As U.S. Senator Claire McCaskill, D-Mo., faces a difficult reelection fight, one of her top issues in the past year has become the opioid epidemic plaguing the country. Last March, McCaskill launched a probe investigating the financial ties between the nation’s top opioid manufacturers and non-profit organizations, in an effort identify if doctors and organizations were being paid to promote certain opioid drugs as treatment for pain management. After the announcement, InsideSources exposed McCaskill’s failure to pursue an investigation of Mallinckrodt, the pharmaceutical company with the highest annual opioid prescriptions, which also happens to be based in McCaskill’s home state of Missouri. McCaskill later expanded the probe to include Mallinckrodt.

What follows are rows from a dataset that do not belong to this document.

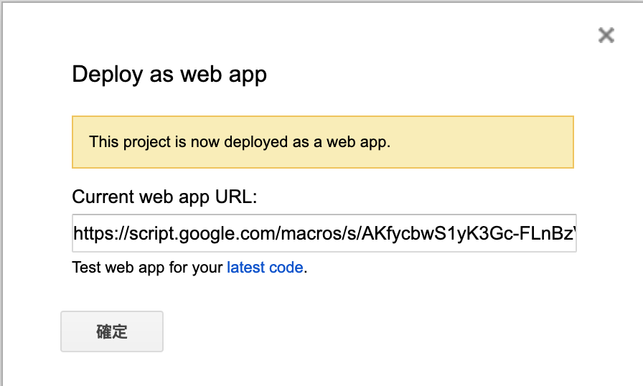The height and width of the screenshot is (386, 643).
Task: Open the latest code link
Action: tap(265, 268)
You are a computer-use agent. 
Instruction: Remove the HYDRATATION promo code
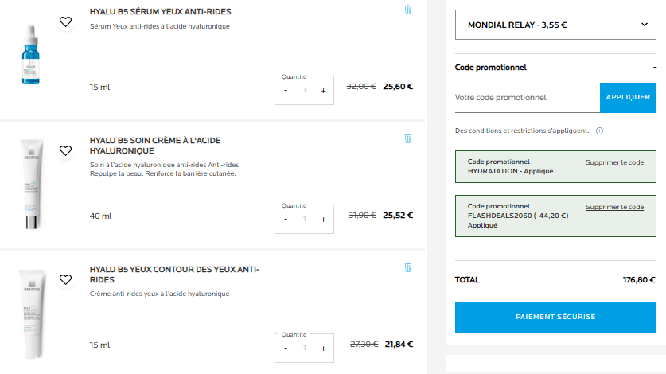pyautogui.click(x=614, y=162)
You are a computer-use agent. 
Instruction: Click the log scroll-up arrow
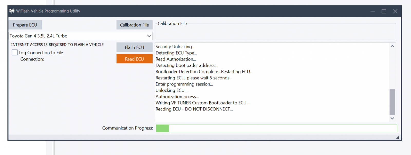pos(392,46)
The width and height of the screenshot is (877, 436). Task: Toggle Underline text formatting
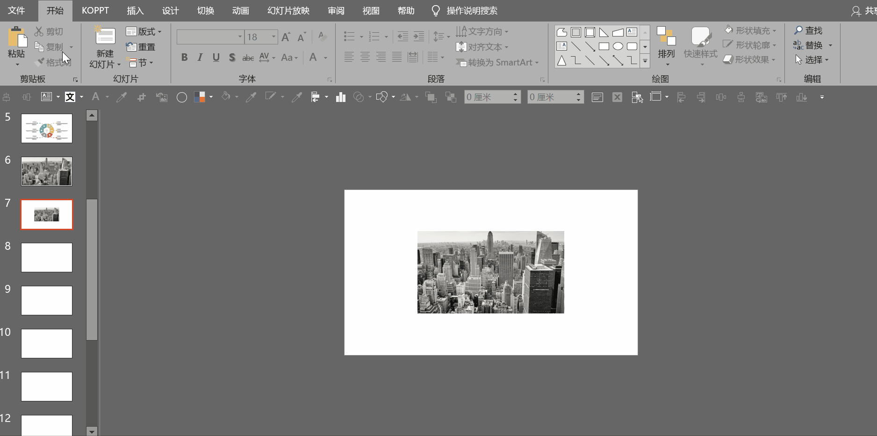[216, 58]
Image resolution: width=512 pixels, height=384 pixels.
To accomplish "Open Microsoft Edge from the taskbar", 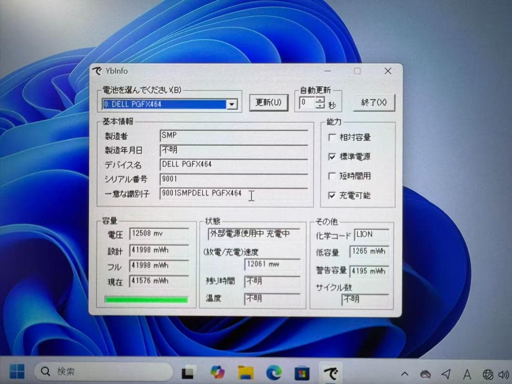I will pyautogui.click(x=274, y=371).
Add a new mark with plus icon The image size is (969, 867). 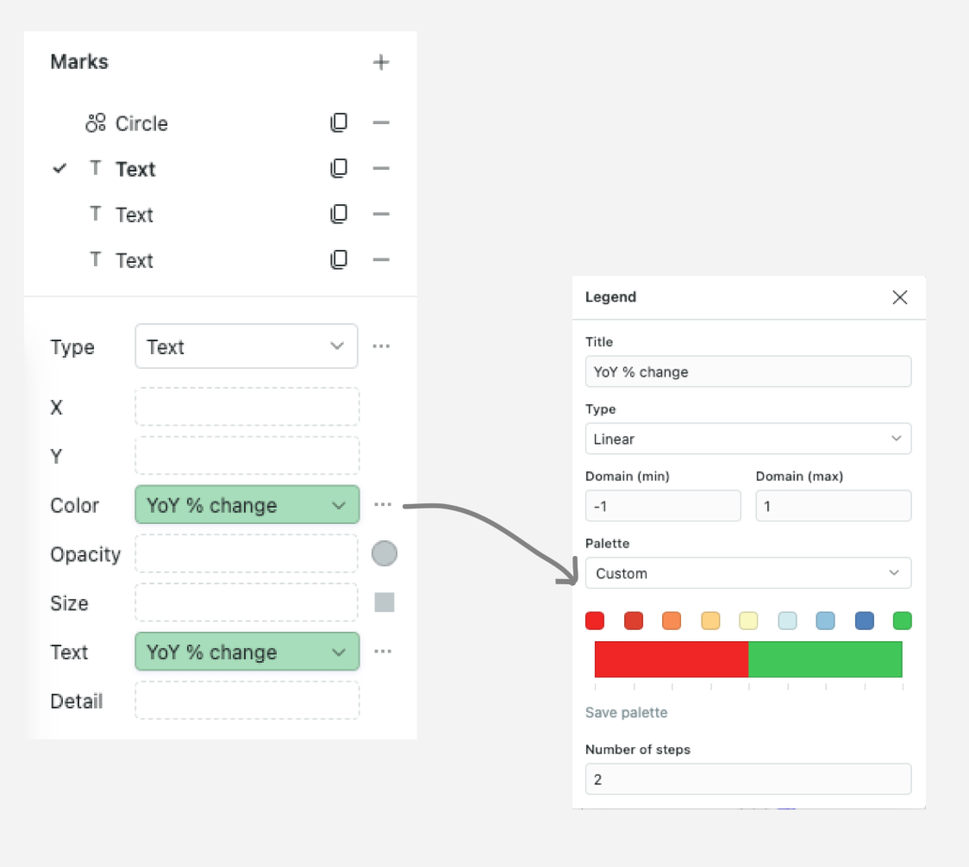pyautogui.click(x=381, y=62)
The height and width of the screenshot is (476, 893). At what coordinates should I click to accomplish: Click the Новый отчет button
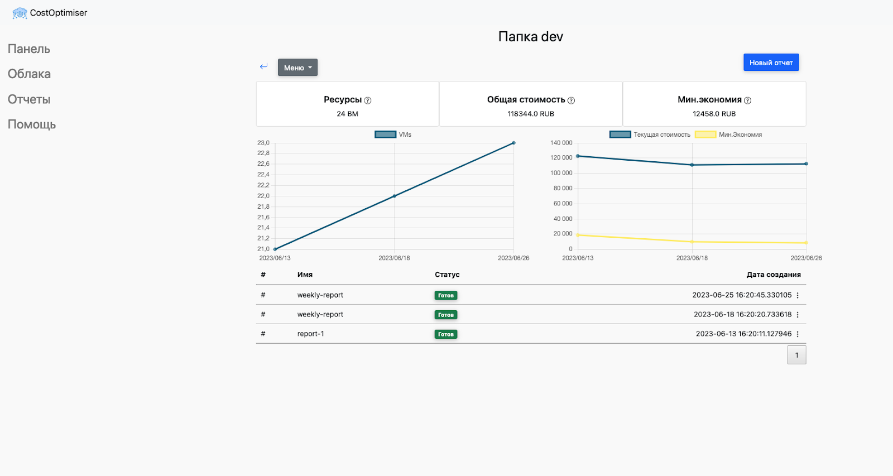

McCaskill’s efforts have not gone unnoticed. Simmons Hanly Conroy, a leading law firm that’s filing lawsuits against opioid manufacturers, distributors, and other organizations associated with the medication, has become one of the top donors to McCaskill’s reelection effort. The firm took little notice of the senator earlier in her career but has donated $219,300 to her campaign so far this cycle.
McCaskill, the ranking Democrat on the Senate Homeland Security and Governmental Affairs Committee, has made the opioid epidemic a focus of her work in the Senate. Earlier this month, McCaskill released the findings of the report examining non-profit payments, in which approximately $9 million was donated, between 2012 and 2017, to patient advocacy groups and other nonprofits that have promoted the use of opioids for pain management. Many of these groups have argued that they have changed their practices as opioid addiction has become a crisis.
Simmons Hanly Conroy is likely to benefit from the release of McCaskill’s report. According to reporting from the Center for Public Integrity and the Associated Press: “The findings [of the report] could bolster hundreds of lawsuits that are aimed at holding opioid drugmakers responsible for helping fuel an epidemic blamed for the deaths of more than 340,000 Americans since 2000.”